Moneybox

What You Need to Know About Yesterday’s Cyprus Deal

Demonstrators hold an anti-bailout banner during a student parade marking Greece’s Independence Day on March 25, 2013, in Nicosia, Cyprus.

Photo by Milos Bicanski/Getty Images

They waited until the last possible day, but Cypriot authorities and the Troika (EU, ECB, and IMF) reached an agreement on what to do about Cyprus’ banking system. The long and short of it are that the interests of small depositors are going to be protected, large deposits in the country’s two biggest banks are going to get hammered, taxes are going to go up, and “temporary capital controls” of some kind are going to be installed to prevent the rest of Cyprus’ banks from collapsing.

Is Cyprus now saved? Absolutely not. Even if nothing goes wrong, you’re talking about the destruction of the island’s main high-value industry and a huge evaporation of local wealth. The ensuring depression is going to be sufficient to make problems for Cyprus’ remaining banks even if everything else goes fine.

How is this a better deal than what Cyprus was offered last weekend? It’s not. The big problem with the original plan was that too much of the burden fell on small insured deposits. That, however, was a Cypriot effort to protect the banking sector, not a Troika demand. A week of dithering resulted in small deposit protections that could have been obtained anyway, plus bailout terms that are if anything less generous, and also put the island through an economy-destroying weeklong blow to confidence. 

Is the eurozone now doomed? No. We’ve just seen a weeklong experiment of the sort that would normally be barred by human research subject ethical guidelines, and it’s proved that “contagion” from one country to another can be contained. We’ve had a week for the news that Cypriot depositors would be taking haircuts to provoke bank runs in Lisbon and Barcelona and Milan, and it hasn’t happened. If anything, we’ve just seen an optimistic precedent that perhaps the terms of Ireland’s bailout—in which creditors’ interests were protected and everything falls on Irish taxpayers instead—can be renegotiated in a less onerous way.

Is the eurozone now saved? Again, no. Cyprus is geographically and economically peripheral to the European project. Italy is not. If the whole Cyprus episode hadn’t occurred, attention would have remained focused on the fact that the last Italian election led to a result in which no governing coalition could be formed. They’re set to vote again, but there’s no guarantee the results will be any different. Many countries have seen anti-establishment parties like Italy’s Five-Star Movement rise, but that’s typically resulted in “grand coalitions” where the main center-right and main center-left parties work together. Coalitions of that sort are currently governing the Netherlands, Finland, and Greece, and one may come to Germany later this year.
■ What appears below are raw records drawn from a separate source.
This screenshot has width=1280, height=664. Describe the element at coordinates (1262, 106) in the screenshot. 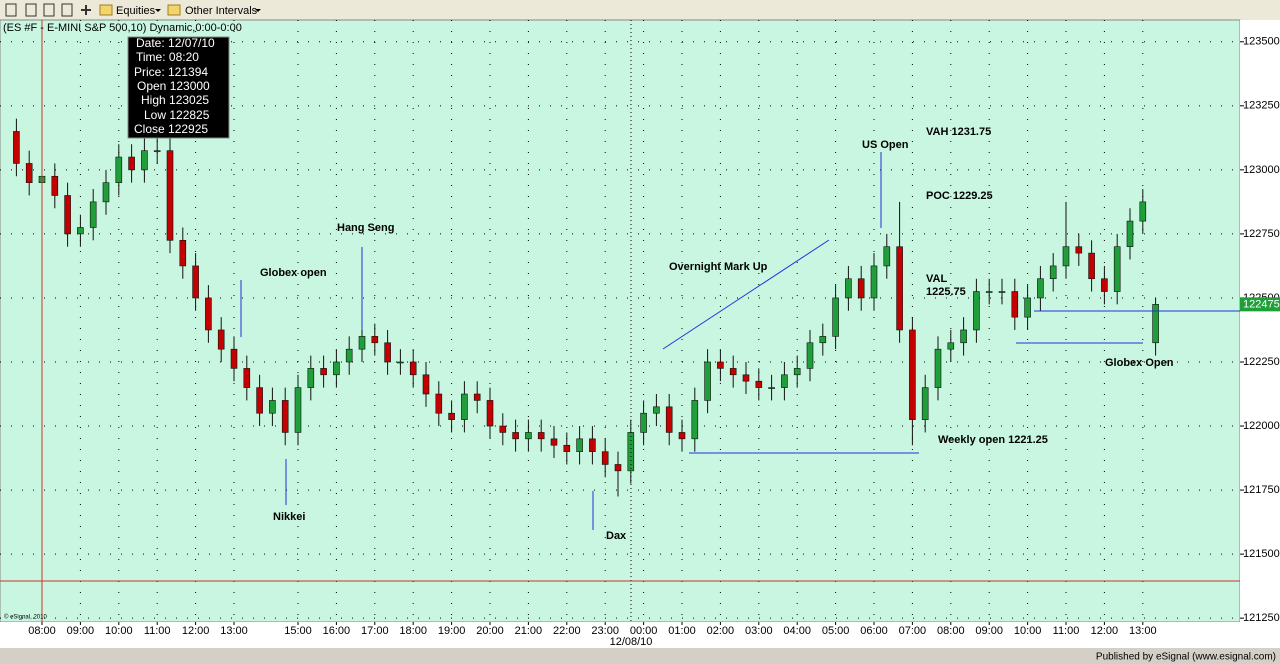

I see `y-tick-label: 123250` at that location.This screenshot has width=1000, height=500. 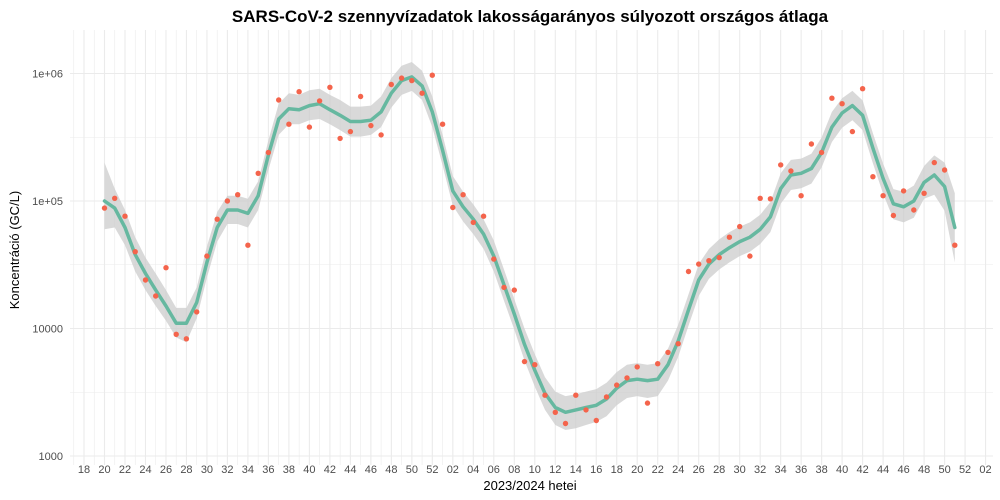 What do you see at coordinates (207, 470) in the screenshot?
I see `x-tick-label: 30` at bounding box center [207, 470].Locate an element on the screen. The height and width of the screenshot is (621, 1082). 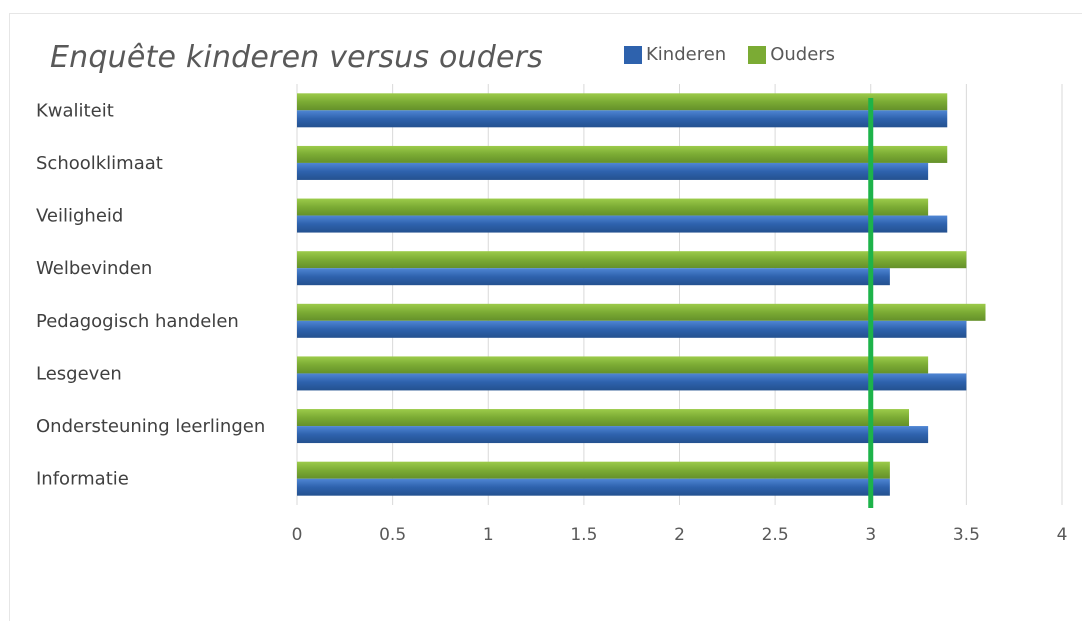
category-label: Informatie is located at coordinates (82, 480).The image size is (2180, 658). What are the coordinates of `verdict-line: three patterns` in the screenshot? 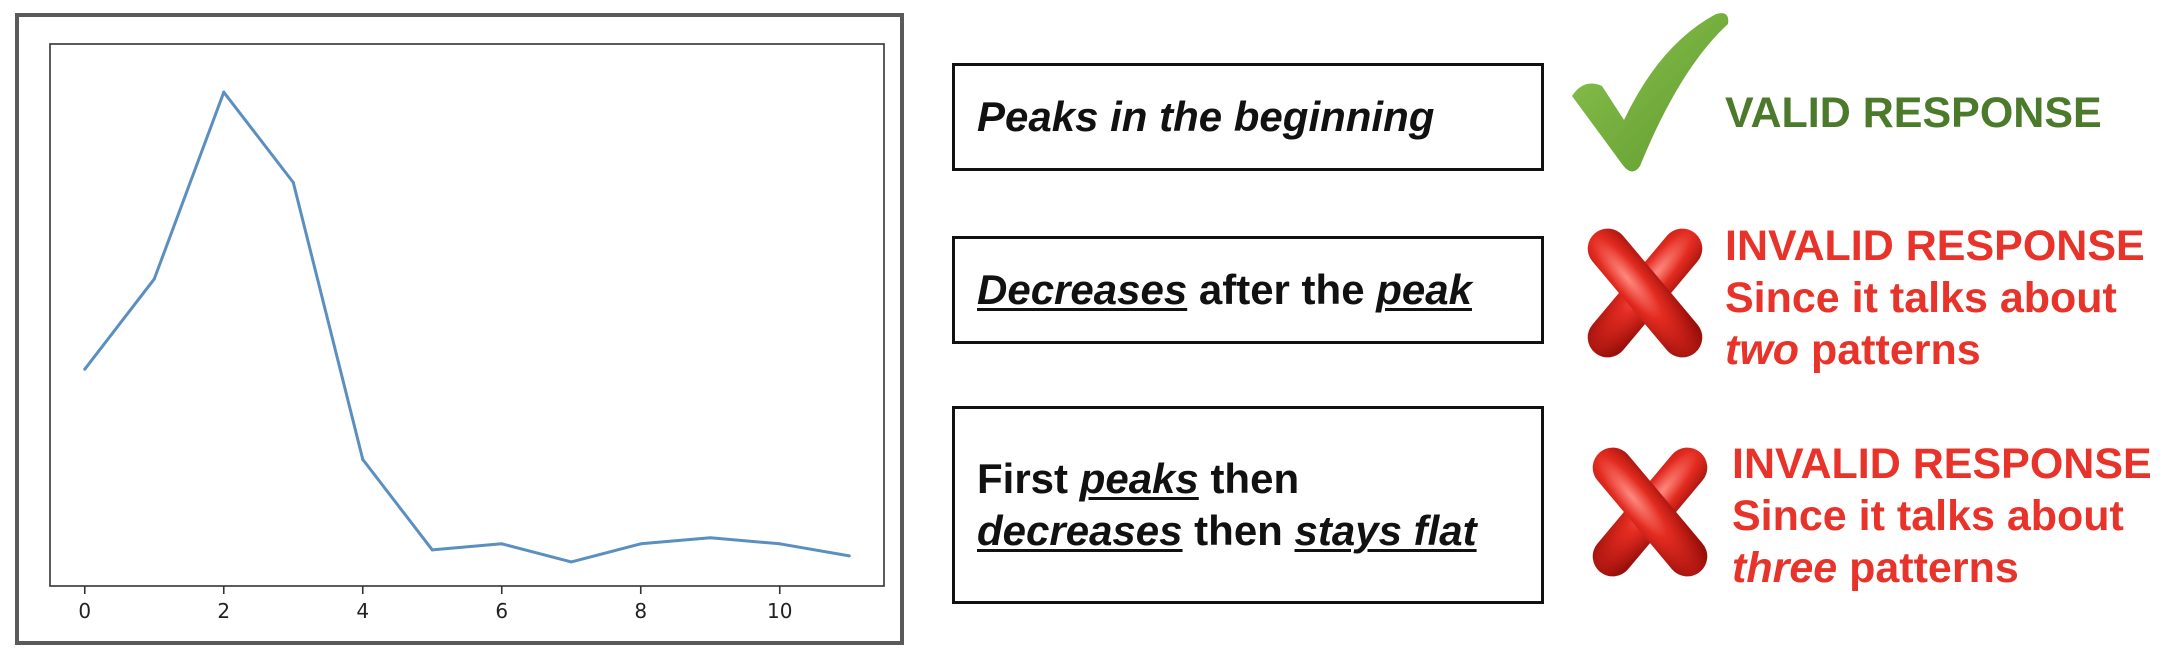 It's located at (1942, 568).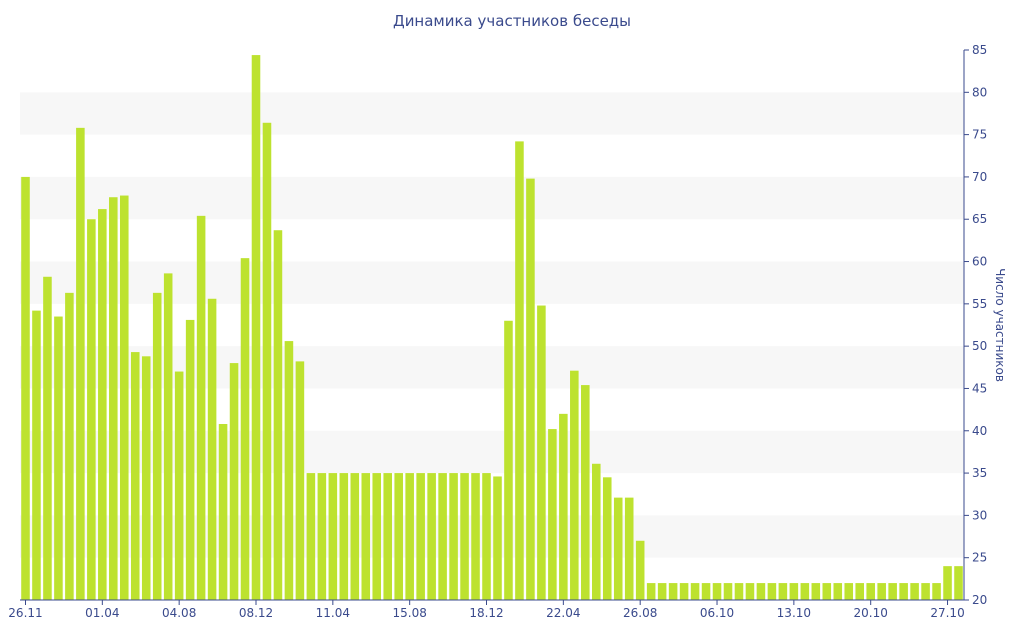  Describe the element at coordinates (980, 262) in the screenshot. I see `y-tick-label: 60` at that location.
But the Italian center-right and center-left won’t work together since the Italian center-left views the center-right (not necessarily wrongly) as not much more than a criminal conspiracy designed to advance the personal interests of Silvio Berlusconi.

Is Cyprus even still on the euro? Officially, of course, it is. But there’s an ontological puzzle here. If a euro in a Cypriot bank account can’t be traded at par for a euro in an Austrian bank account, then aren’t these really two different currencies with the same name? There are lots of currencies called “dollars” in the world. One can push this argument too far. The banks in the state of Michigan were closed for a long period during the lame-duck session between the Hoover and Roosevelt administrations. But the bank holiday did come to an end, and this goes down in American history as an example of a severe banking panic, not of an episode in which Michigan left the dollar.